Page text:
....

The #!/opt/bin/php declaration instructs the program loader to use the PHP binary compiled for Amazon Linux.

The bootstrap file performs the following tasks, in an operational loop:

  1. Obtains the next request.
  2. Executes the code to handle the request.
  3. Returns a response.

Follow these steps to package the bootstrap and compiled PHP binary together into a `runtime.zip`.

Libraries and dependencies

The runtime bootstrap uses an HTTP-based local interface. This retrieves the event payload for each Lambda function invocation and returns back the response from the function. This bootstrap file uses Guzzle, a popular PHP HTTP client, to make requests to the custom runtime API. The Guzzle package is installed using Composer package manager. Installing packages in this way creates a mechanism for incorporating additional libraries and dependencies as the application evolves.

Follow these steps to create and package the runtime dependencies into a `vendors.zip` binary.

Lambda Layers provides a mechanism to centrally manage code and data that is shared across multiple functions. When a Lambda function is configured with a layer, the layer’s contents are put into the /opt directory of the execution environment. You can include a custom runtime in your function’s deployment package, or as a layer. Lambda executes the bootstrap file in your deployment package, if available. If not, Lambda looks for a runtime in the function’s layers. There are several open source PHP runtime layers available today, most notably:

The following steps show how to publish the `runtime.zip` and `vendor.zip` binaries created earlier into Lambda layers and use them to build a Lambda function with a PHP runtime:

  1.  Use the AWS Command Line Interface (CLI) to publish layers from the binaries created earlier
    aws lambda publish-layer-version \
        --layer-name PHP-example-runtime \
        --zip-file fileb://runtime.zip \
        --region eu-west-1

    aws lambda publish-layer-version \
        --layer-name PHP-example-vendor \
        --zip-file fileb://vendors.zip \
        --region eu-west-1

  2. Make note of each command’s LayerVersionArn output value (for example arn:aws:lambda:eu-west-1:XXXXXXXXXXXX:layer:PHP-example-runtime:1), which you’ll need for the next steps.

....

Given information:

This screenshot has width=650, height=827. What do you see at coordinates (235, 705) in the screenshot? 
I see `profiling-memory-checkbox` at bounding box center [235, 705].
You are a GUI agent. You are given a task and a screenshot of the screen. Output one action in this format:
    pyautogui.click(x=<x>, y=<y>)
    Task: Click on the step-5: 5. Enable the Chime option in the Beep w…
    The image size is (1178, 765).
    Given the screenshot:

....

Problem set:
**a.** Quote the Lambda PHP runtime text starting at "The #!/opt/bin/php declaration" and ending at "Returns a response.".
**b.** Rewrite the entire listing, putting "Disable" in place of "Enable" and leaving everything else as it is.
The Lambda PHP runtime text and the listing are unrelated to each other.

Answers to this exercise:
**a.**
The #!/opt/bin/php declaration instructs the program loader to use the PHP binary compiled for Amazon Linux.

The bootstrap file performs the following tasks, in an operational loop:

  1. Obtains the next request.
  2. Executes the code to handle the request.
  3. Returns a response.

**b.**
This screenshot has width=650, height=827. What do you see at coordinates (235, 705) in the screenshot? 
I see `profiling-memory-checkbox` at bounding box center [235, 705].
You are a GUI agent. You are given a task and a screenshot of the screen. Output one action in this format:
    pyautogui.click(x=<x>, y=<y>)
    Task: Click on the step-5: 5. Disable the Chime option in the Beep w…
    The image size is (1178, 765).
    Given the screenshot:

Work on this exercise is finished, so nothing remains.